# Augie got his AJP this weekend!!



## Augie's Mom (Sep 28, 2007)

Augie got his AJP this weekend!!

He had a great run, fast, clean and most important Happy!

To celebrate I bought him a back on track dog coat which he really seems to like wearing. He also got a new cool coat for summer, toys and extra special treats!

We did our first move up for this coming weekend and will now work on his MJP. I'm so excited, I never thought we'd get this far


----------



## LJack (Aug 10, 2012)

Woo Hoo! Wat to go Augie. Congratultions!


----------



## FlyingQuizini (Oct 24, 2006)

Congrats! Mission Circuit?


----------



## AmberSunrise (Apr 1, 2009)

Congratulations


----------



## Ljilly28 (Jan 22, 2008)

Congratulations to Team Augie Doggie!


----------



## nolefan (Nov 6, 2009)

You must be so thrilled! Congratulations - we will need a photo shared


----------



## hotel4dogs (Sep 29, 2008)

Big congratulations!! Way to go!


----------



## sammydog (Aug 23, 2008)

Yippi!! Congratulations to you and Augie! Looks like Augie got all sorts of good stuff!


----------



## Augie's Mom (Sep 28, 2007)

FlyingQuizini said:


> Congrats! Mission Circuit?


Yes, we were at Mission Circuit. First time there and really enjoyed it.


----------



## Augie's Mom (Sep 28, 2007)

sammydog said:


> Yippi!! Congratulations to you and Augie! Looks like Augie got all sorts of good stuff!


Thanks! He sure did! The back on track back brace has helped me so much I decided to buy him the dog coat as a preventative.


----------



## Augie's Mom (Sep 28, 2007)

nolefan said:


> You must be so thrilled! Congratulations - we will need a photo shared


I am, I'm positively giddy!!

I wish I had a picture, unfortunately there aren't photographers at obedience or agility trials.


----------



## Augie's Mom (Sep 28, 2007)

Sunrise said:


> Congratulations


Thanks! Can't wait to see what I can learn in "Heeling Games", maybe I will have an obedience brag in the future.


----------



## Augie's Mom (Sep 28, 2007)

Thank you all so much for your congrats and kind words!!

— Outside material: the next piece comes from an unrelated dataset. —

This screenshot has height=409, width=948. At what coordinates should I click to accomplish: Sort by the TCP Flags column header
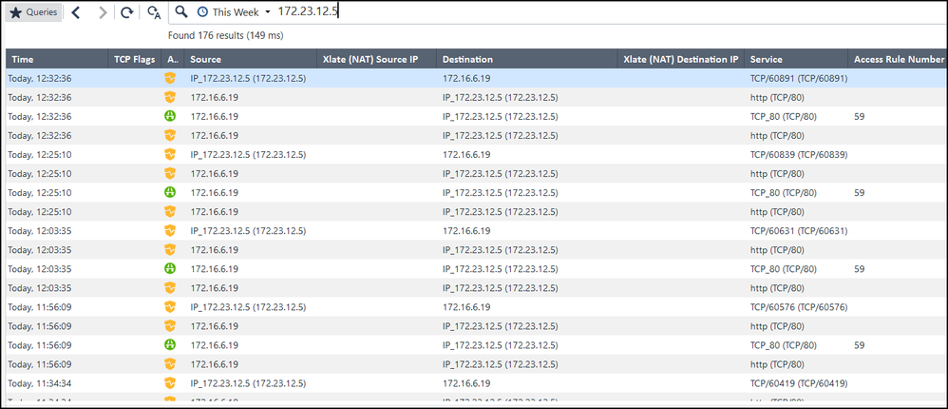point(134,59)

I'm so proud of Augie getting to this level. If you've been around the forum for a while you may remember all the challenges we had with him jumping a few years ago. Had to start from scratch three times.


----------



## sammydog (Aug 23, 2008)

My dogs love their Back on Track jackets! I miss Mission Circuit, one of these years I am coming down for it again! You can't beat 5 days of agility!


----------



## boomers_dawn (Sep 20, 2009)

Congratulations Augie and Augie's Mom!


----------